La muerte de Stephora Anne-Mircie Joseph, una niña haitiana de 11 años que falleció ahogada en una piscina durante una excursión escolar en República Dominicana, ha reavivado la indignación y las denuncias de discriminación contra personas de origen haitiano en ese país.
Según el abogado de la madre, Miguel Valdemar Díaz Salazar, la menor pidió auxilio sin recibir ayuda de sus compañeros ni de las monitoras de la escuela. Su cuerpo permaneció sumergido por más de treinta minutos antes de ser rescatado. Hasta la fecha, tres empleadas del colegio están bajo libertad condicional y la directora general fue liberada de responsabilidad.
Díaz cuestionó que la madre de Stephora fuera interrogada casi tres semanas después del hecho y denunció un trato discriminatorio hacia la familia. La madre había reportado previamente que su hija sufría acoso con insultos como “maldita haitiana”.
El Consejo Presidencial de Transición de Haití pidió a Santo Domingo transparentar la investigación y condenó los “actos de violencia y abusos” contra migrantes haitianos.
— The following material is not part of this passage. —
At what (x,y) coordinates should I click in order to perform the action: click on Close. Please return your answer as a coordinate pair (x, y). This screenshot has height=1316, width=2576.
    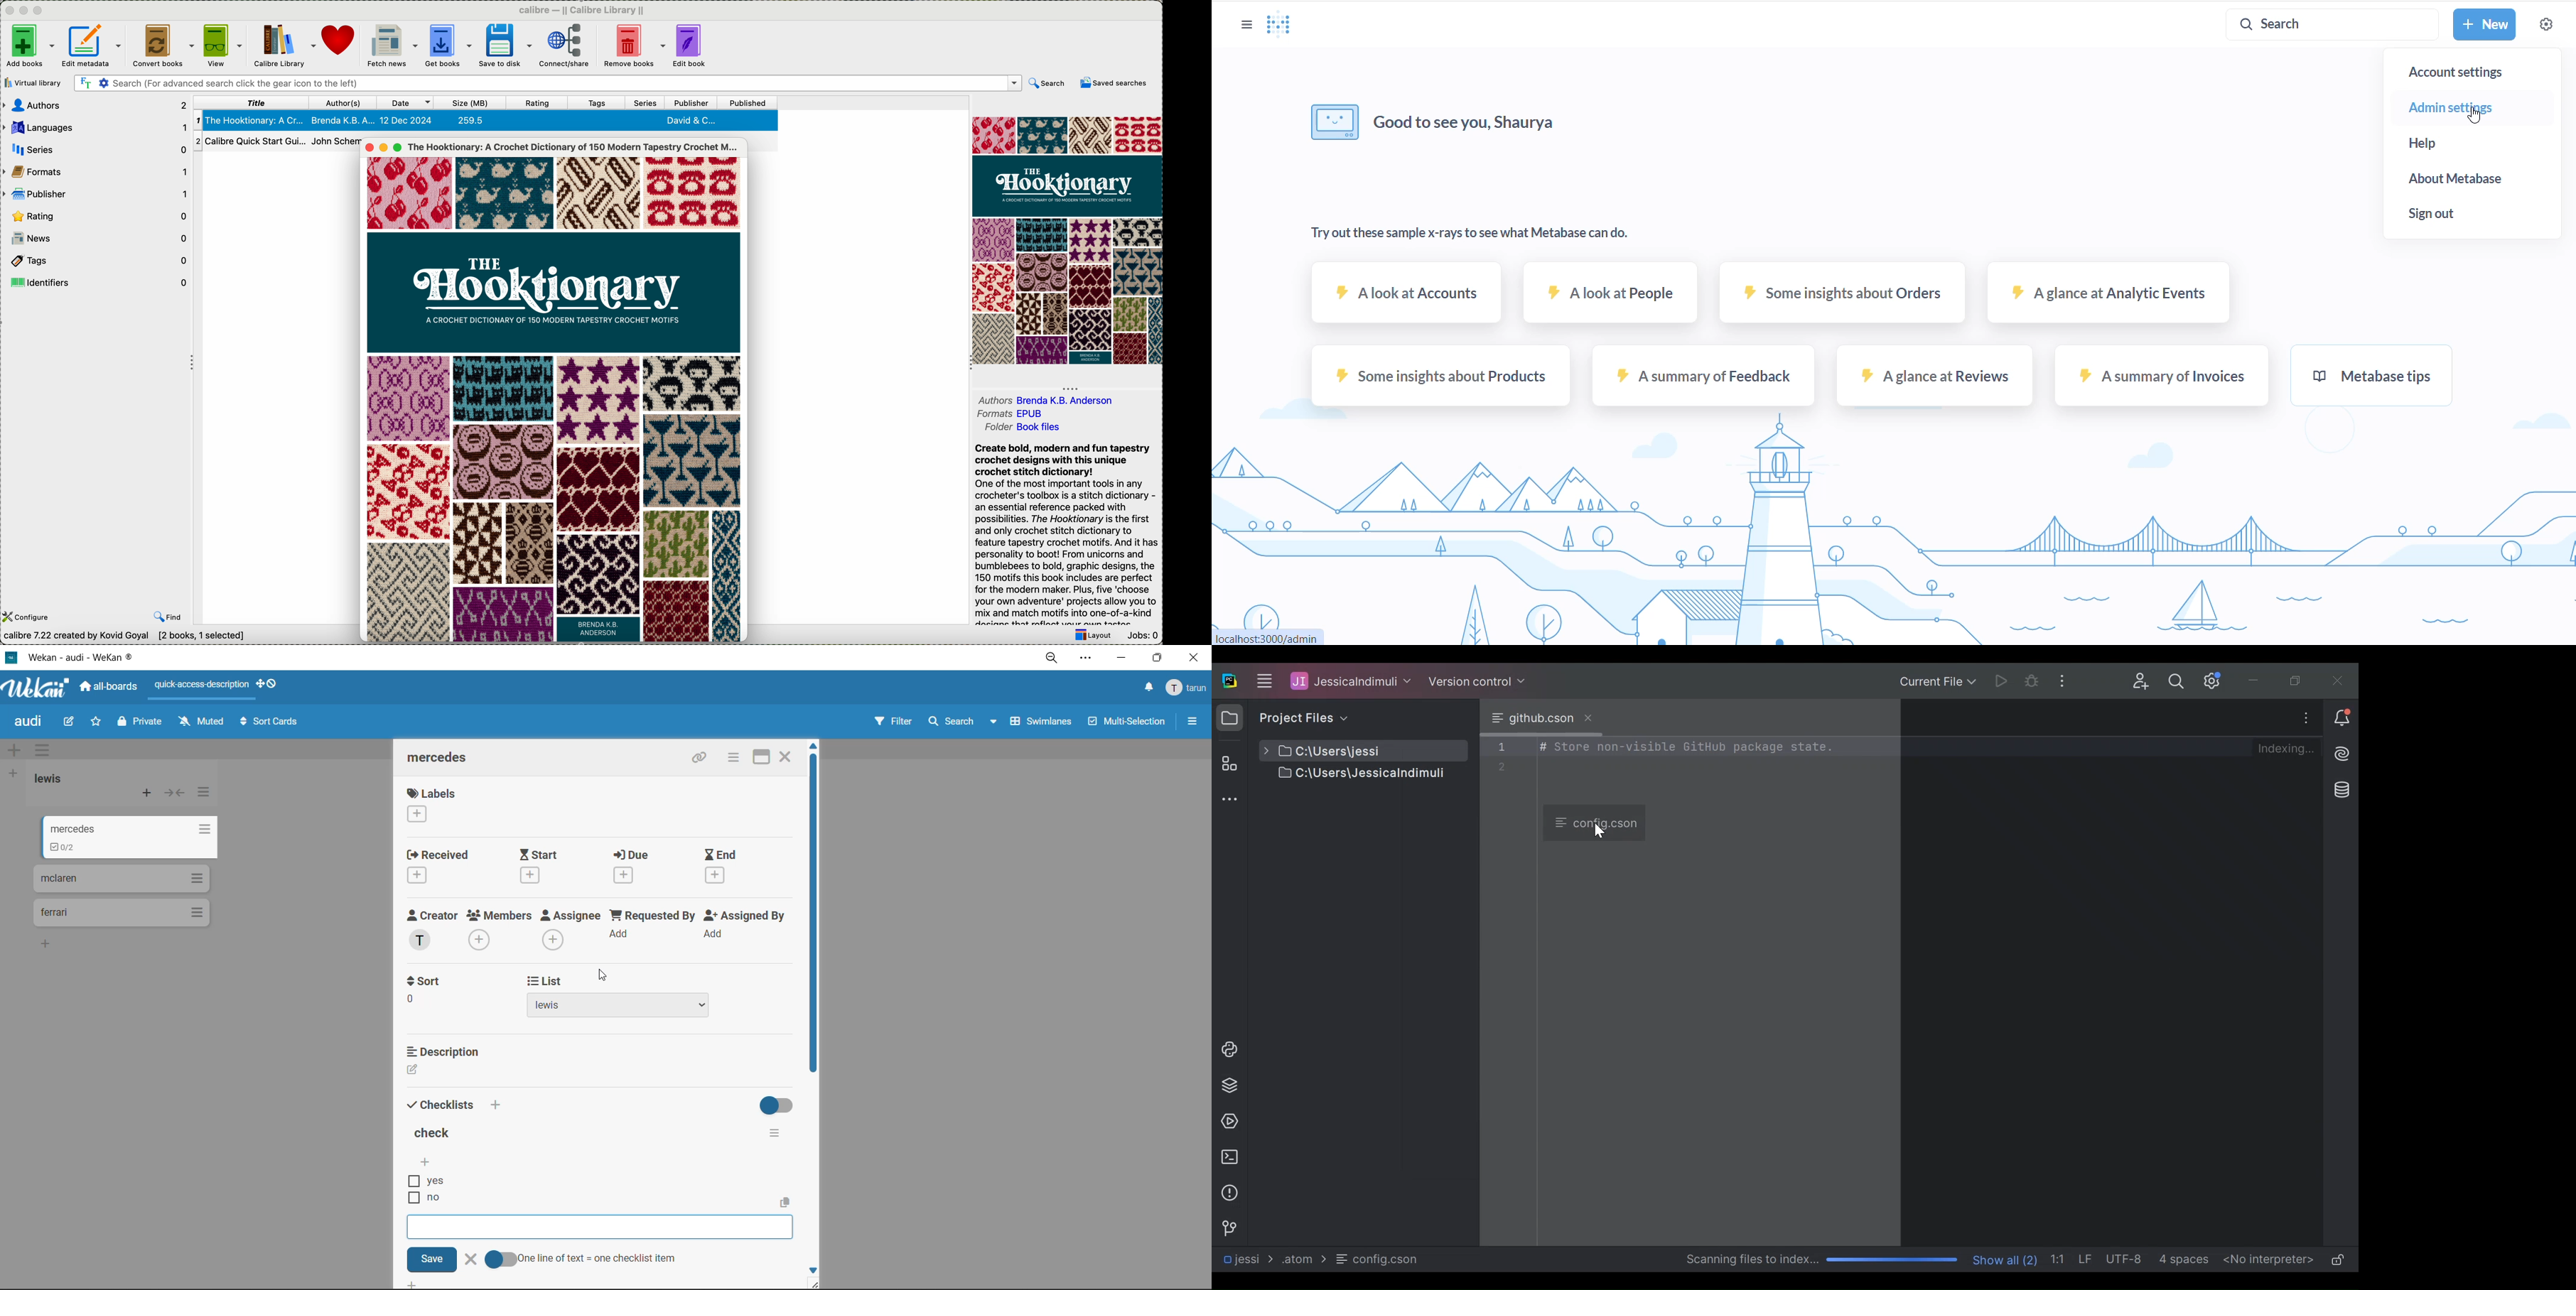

En tanto, el cónsul haitiano en Santiago de los Caballeros, Stephen Junior, pidió prudencia y una investigación rigurosa, recalcando que el caso debe tratarse con respeto y sin politización.
En Haití, ciudadanos protestaron en la frontera para exigir justicia, mientras el colectivo HaitianosRD solicitó investigar no solo la muerte de la menor, sino también otras 54 muertes documentadas entre 2021 y 2025 durante deportaciones masivas.
Estas tensiones se dan en medio de la política de deportaciones dispuesta por el presidente dominicano Luis Abinader desde octubre de 2024, que ha llevado a la expulsión de unos 10,000 migrantes haitianos por semana. En lo que va de 2025, se han deportado más de 370,000 personas, la cifra más alta registrada.
Amnistía Internacional ha pedido al Gobierno de Abinader revocar el protocolo que vincula la atención médica de haitianos indocumentados con deportaciones, al considerarlo discriminatorio.
Sobre la muerte de Stephora, el presidente Abinader declaró que en República Dominicana “no hay racismo” y reconoció que el hecho “no debió suceder”.